### ENTRIES SUPPLIED
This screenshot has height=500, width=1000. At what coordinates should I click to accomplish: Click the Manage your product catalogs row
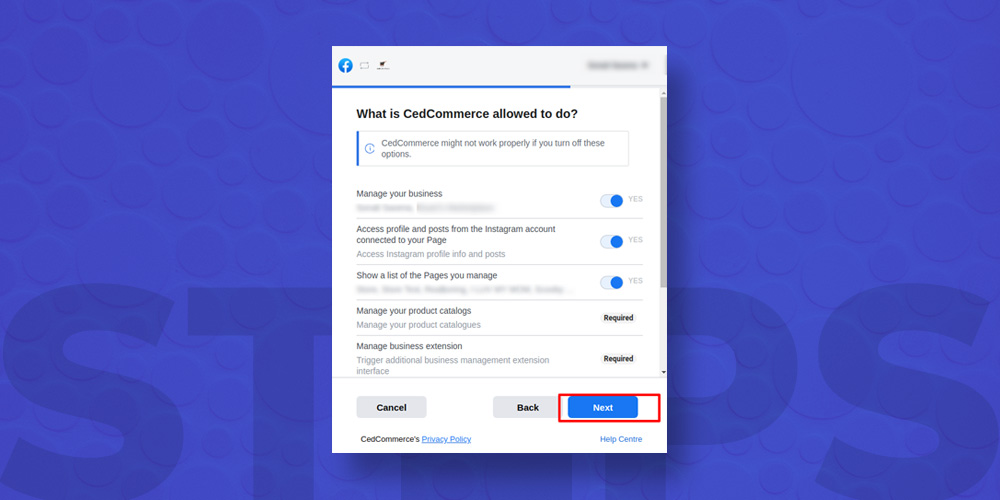(499, 318)
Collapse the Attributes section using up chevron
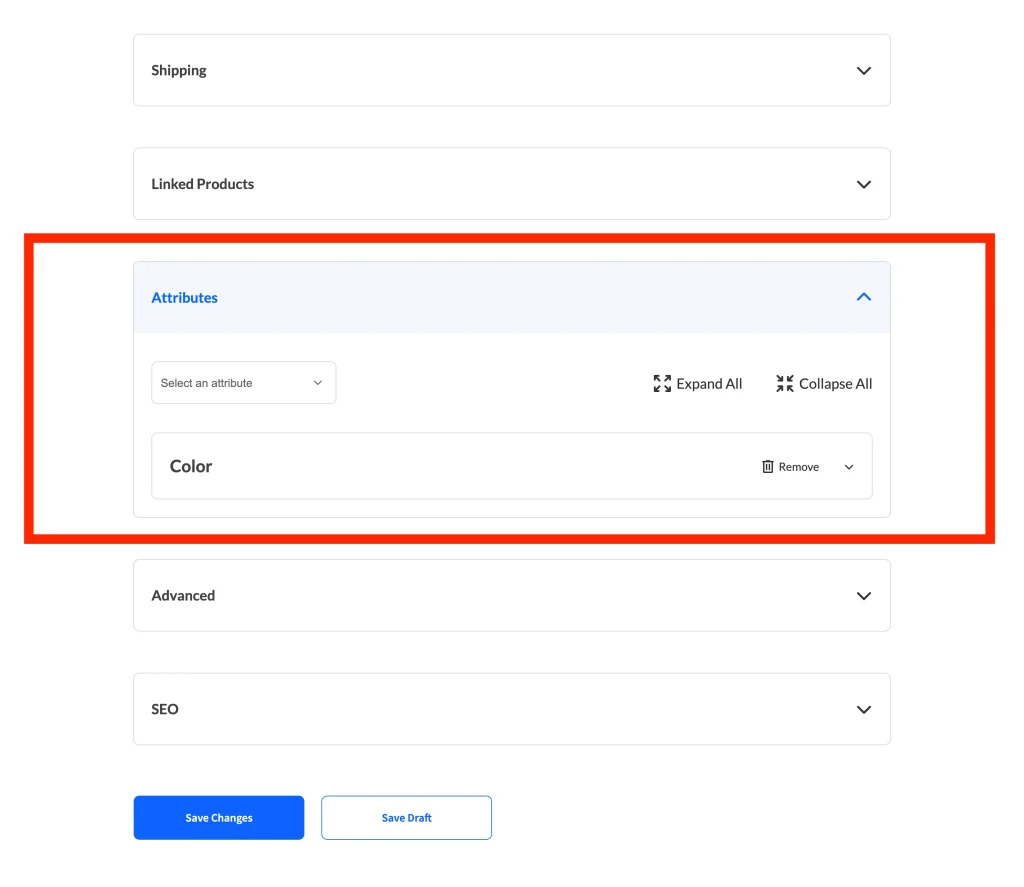Viewport: 1024px width, 887px height. click(864, 297)
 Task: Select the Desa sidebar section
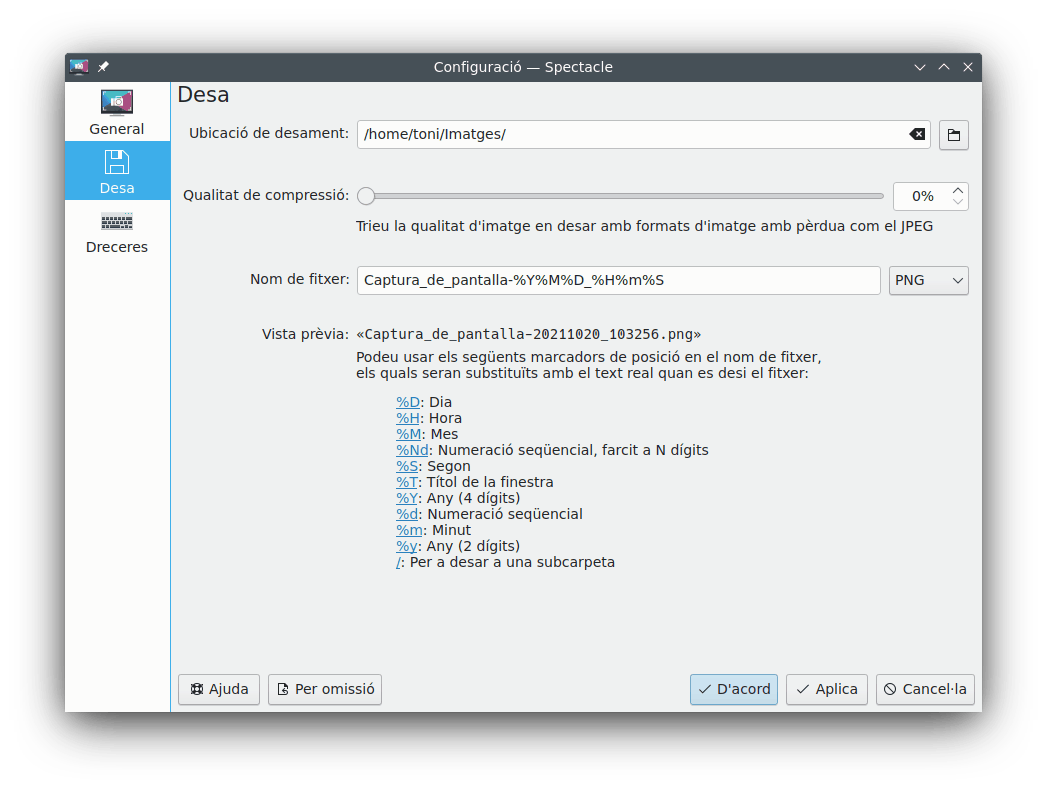click(117, 171)
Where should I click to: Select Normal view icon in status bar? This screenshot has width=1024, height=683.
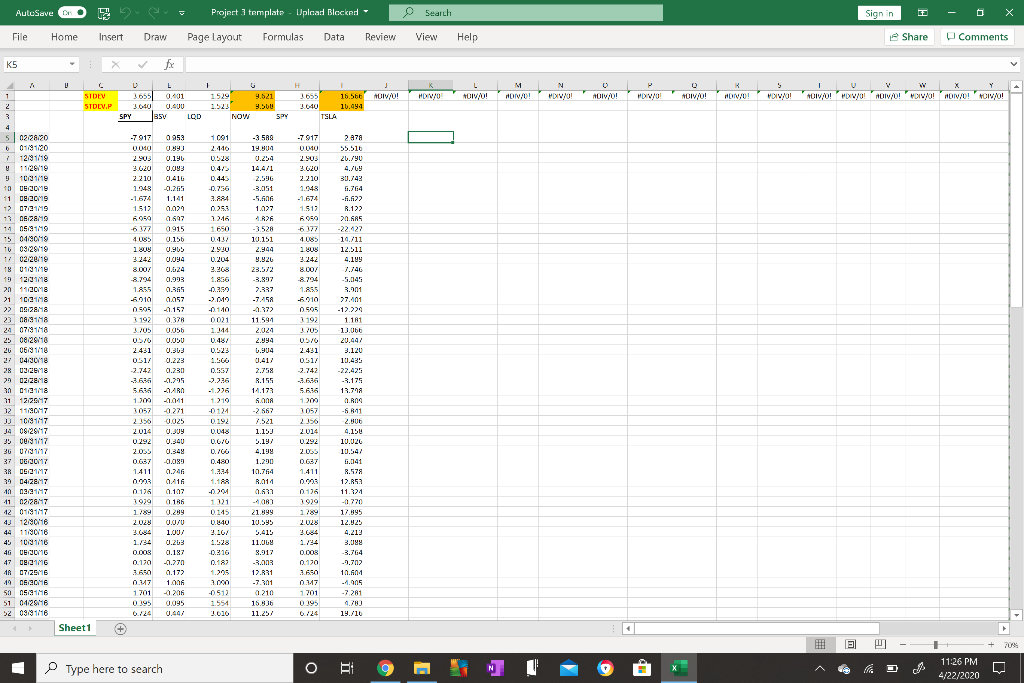[x=820, y=644]
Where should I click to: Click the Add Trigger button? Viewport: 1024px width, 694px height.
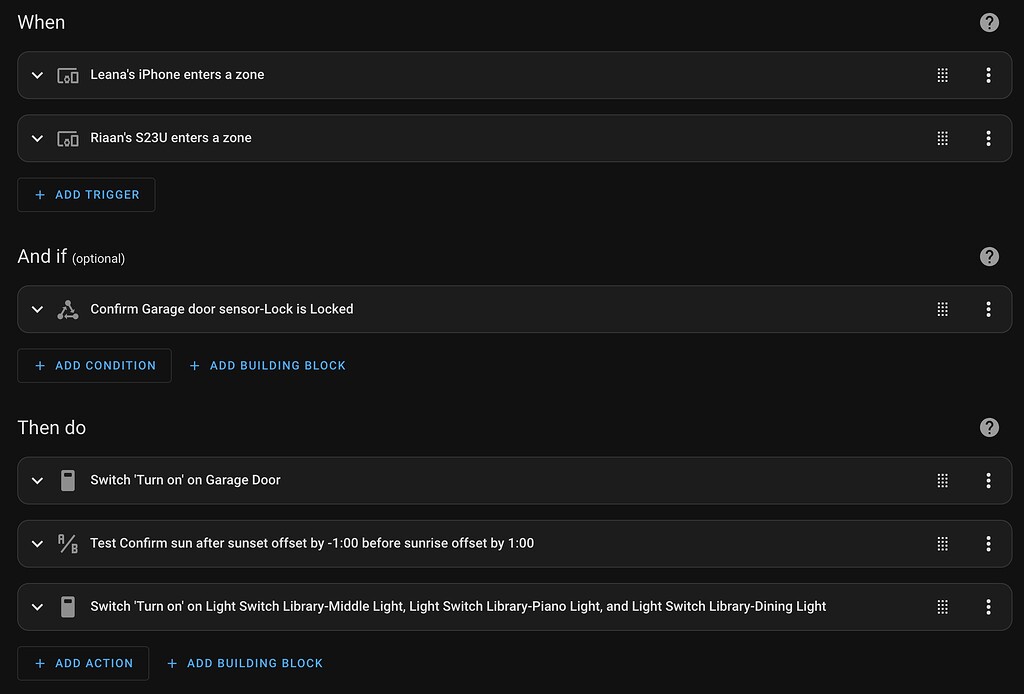coord(86,195)
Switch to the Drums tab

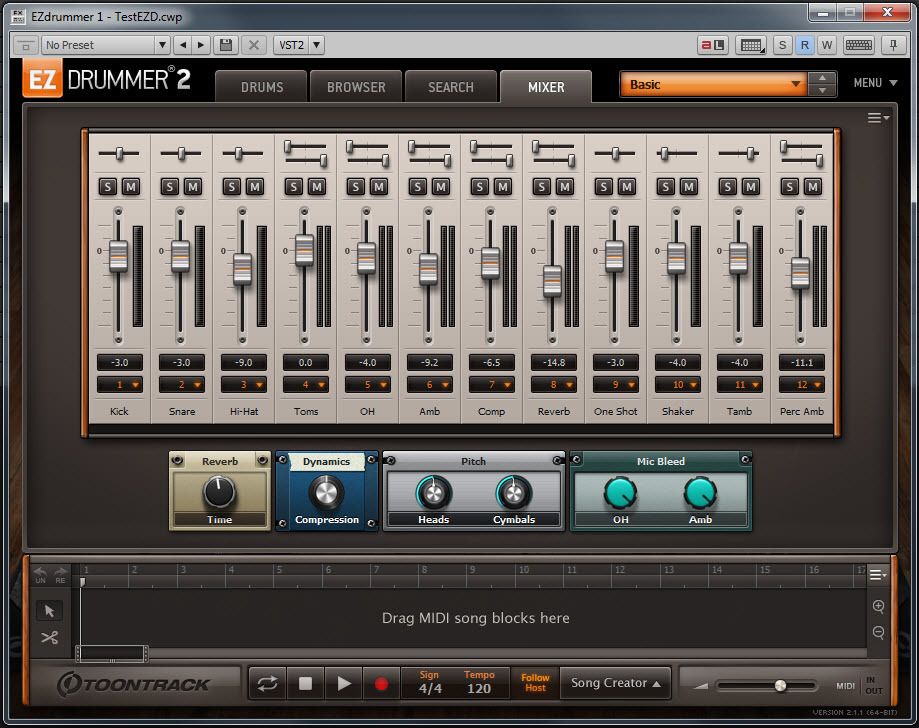(262, 87)
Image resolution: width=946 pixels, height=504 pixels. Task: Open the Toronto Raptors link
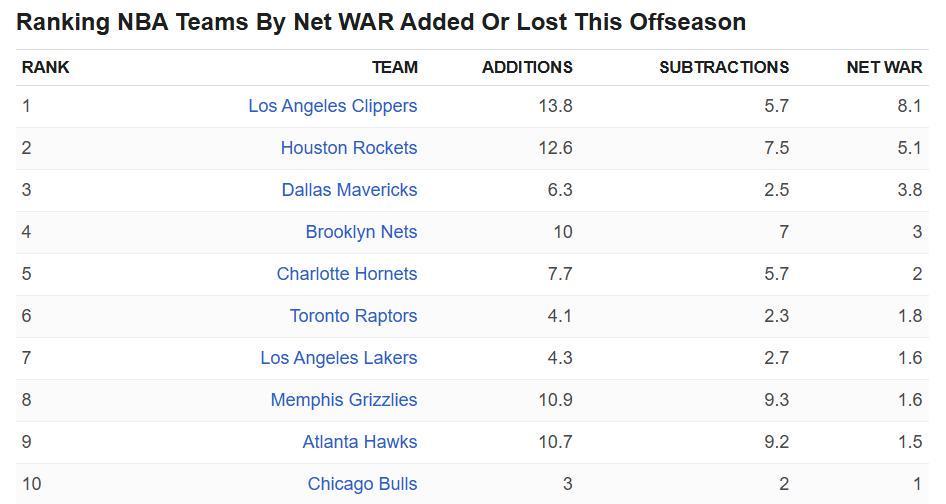coord(353,316)
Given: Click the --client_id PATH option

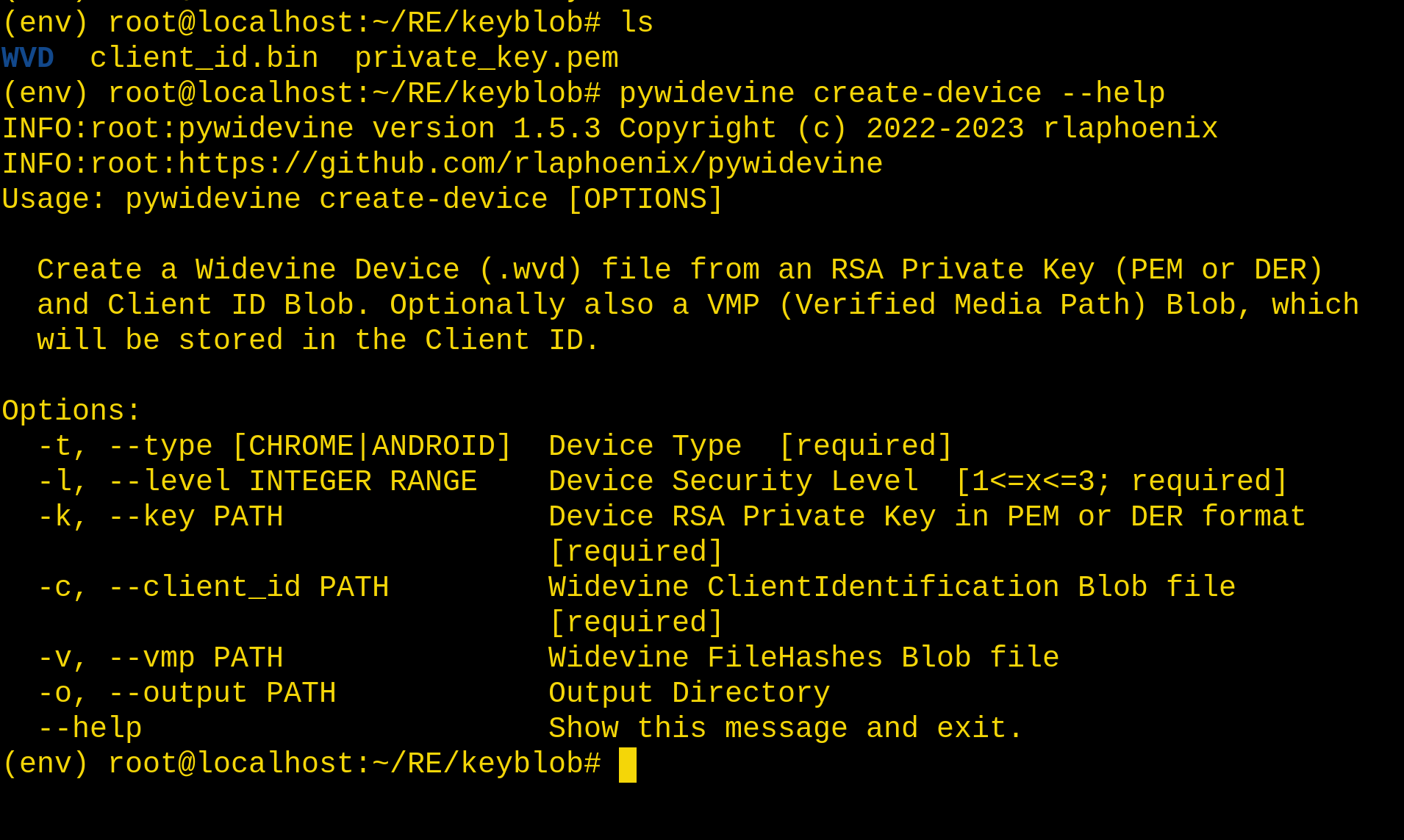Looking at the screenshot, I should [x=248, y=588].
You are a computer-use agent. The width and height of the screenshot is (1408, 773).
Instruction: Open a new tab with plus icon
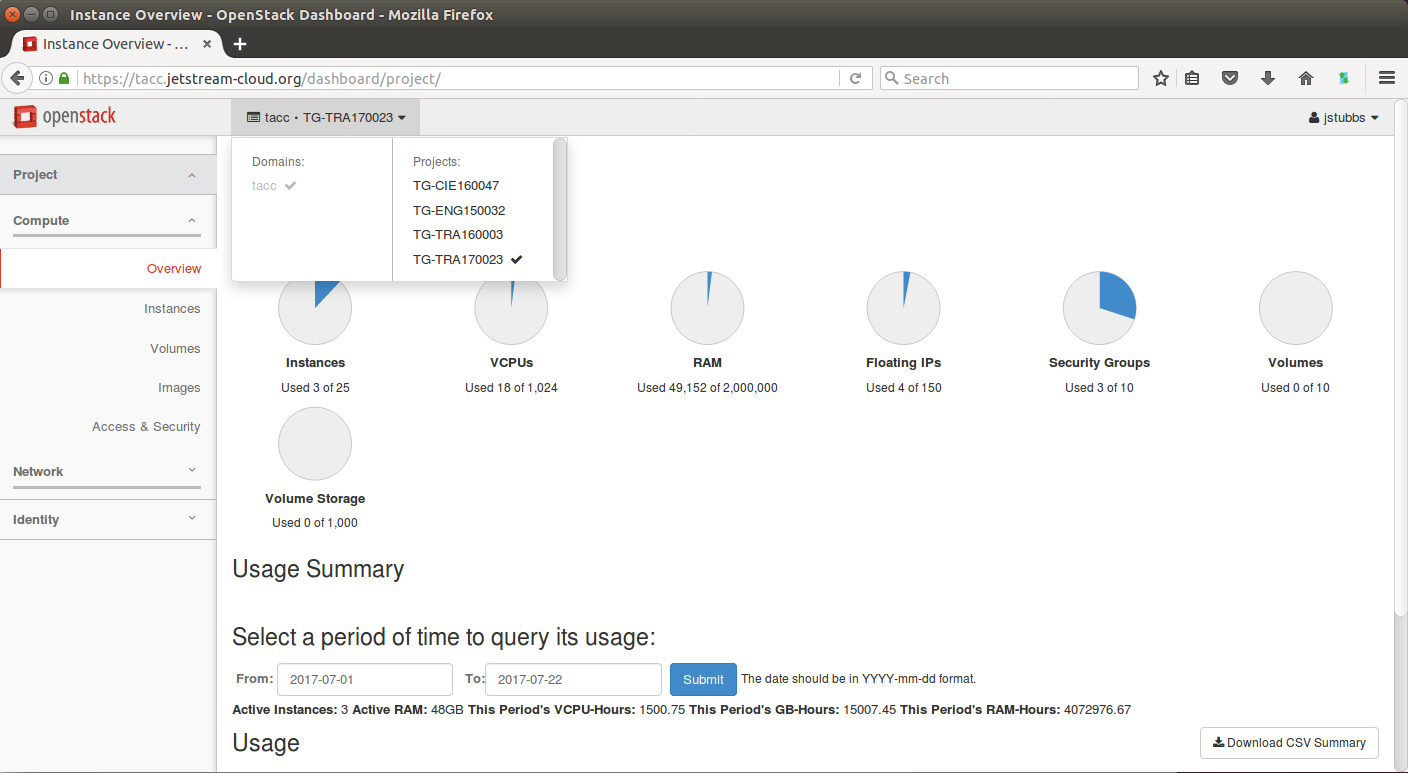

### JOB
Rewrite all the entries with "Drums" switched to "Bass" and nothing else changed. Leave the pictures out.

### OUTPUT OF THE TASK
This screenshot has height=500, width=1000. At what coordinates should I click to accomplish: Click the Manage your product catalogs row
(499, 318)
Collapse the Attributes section using up chevron
Viewport: 1024px width, 887px height. click(864, 297)
 Task: Select the Desa sidebar section
click(117, 171)
Where should I click to: Select Normal view icon in status bar? This screenshot has width=1024, height=683.
[x=820, y=644]
Where should I click to: Click the Add Trigger button? Viewport: 1024px width, 694px height.
coord(86,195)
Switch to the Bass tab

(262, 87)
Image resolution: width=946 pixels, height=504 pixels. Task: Open the Toronto Raptors link
coord(353,316)
Given: Click the --client_id PATH option

Looking at the screenshot, I should [x=248, y=588].
You are a computer-use agent. The width and height of the screenshot is (1408, 773).
Instruction: Open a new tab with plus icon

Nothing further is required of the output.